Being adaptable is always an asset in any relationship. For instance:
- Comparison of target release bundles and reference release bundles will require some customization in the pipeline workflow process
- The staging/testing network may be split into several security domains with test orchestration workloads in one domain, and SUTs (system under test), in another. This requires complex routing and networking between the CI/CD components and the SUT.
Build your relationship on strong foundations
Having the right know-how is the starting point of any good relationship. Nokia was the inventor of Robot Framework in 2000. It is the source code for most Nokia-delivered test cases. Our extensive experience using and even adopting it for our customer’s needs, even when they have their own robot framework test, gives a reliable basis to build on.
Balancing reliability and openness
Finding the right balance on what to adopt and where to adapt is a key success factor for any long-term engagement. Nokia CI/CD is an end-to-end pre-integrated solution that gives flexibility to our customers to be adopted entirely or to be adapted to their unique environment in a modular fashion.

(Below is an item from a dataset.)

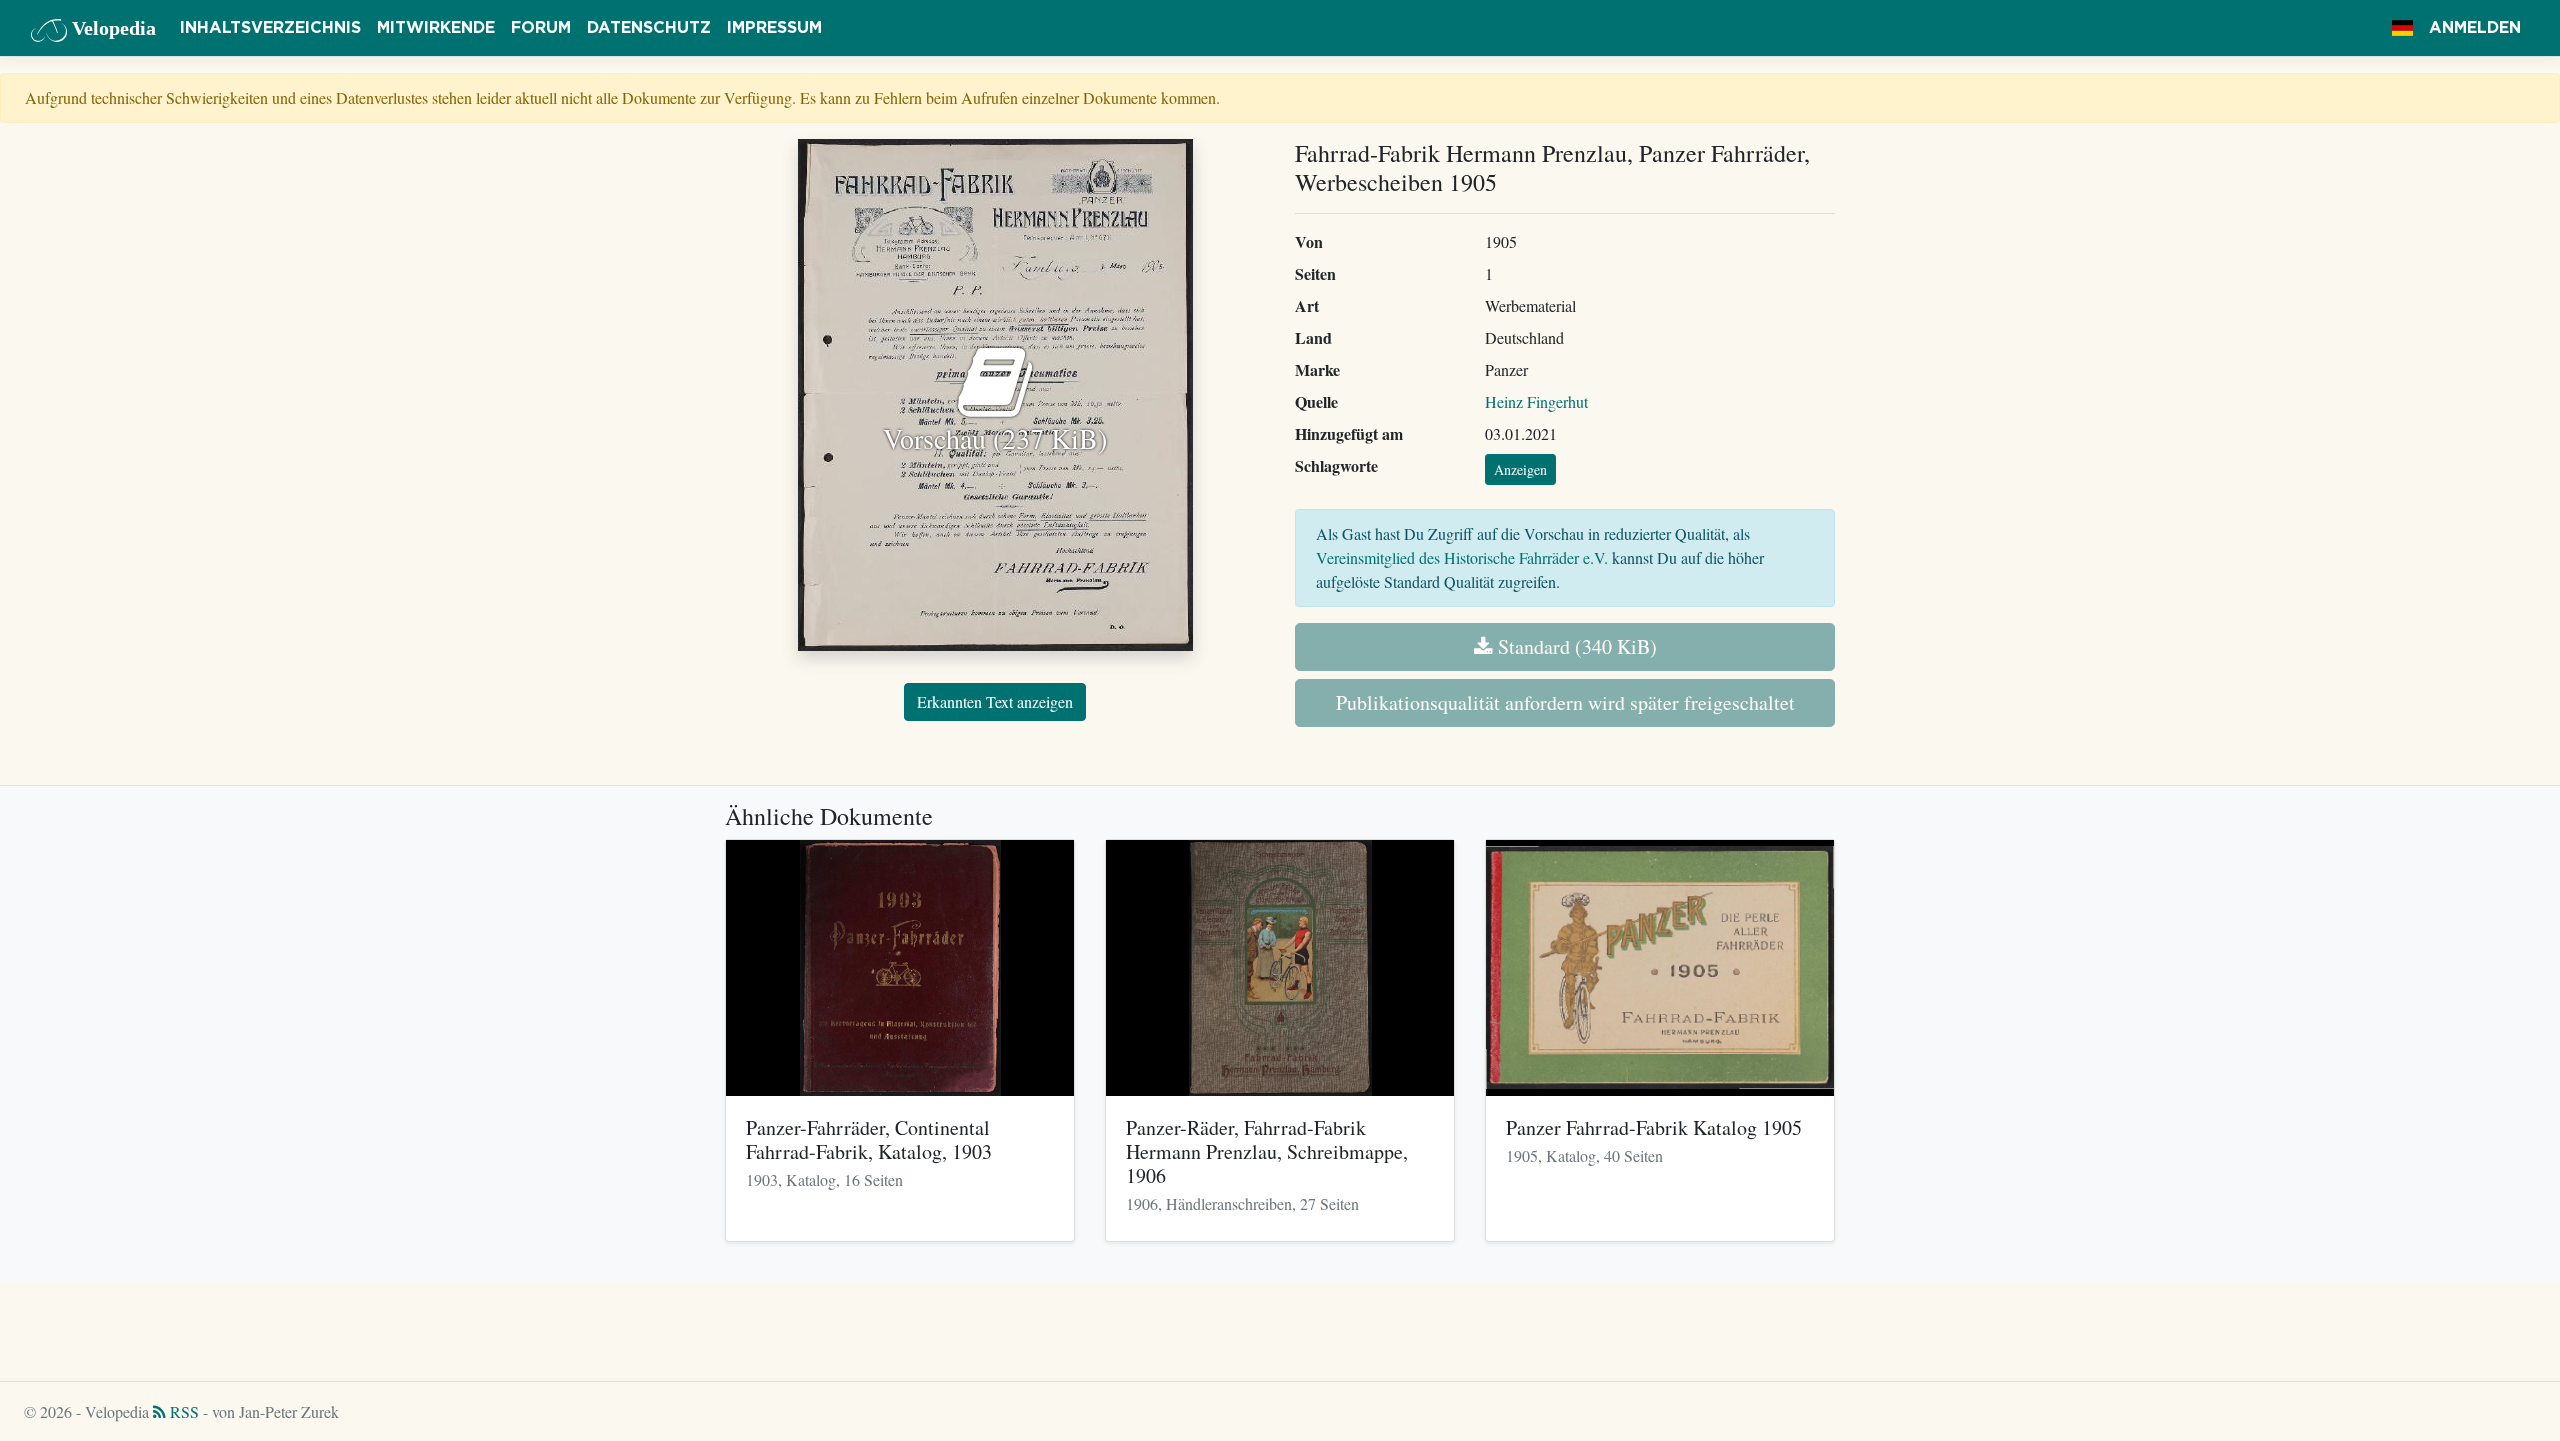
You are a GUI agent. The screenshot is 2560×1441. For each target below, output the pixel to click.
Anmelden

Nokia Continuous Delivery (NCD) solution overview
This is how good marriages are built …
I have found that the best consultations with our customers follow these basic rules. This is one of the benefits of engaging with Nokia on the transition to CI/CD. We know how to be good partners and we have experience doing this. As with any good relationship, respect, flexibility and patience will ensure that your CI/CD deployment will realize your goals.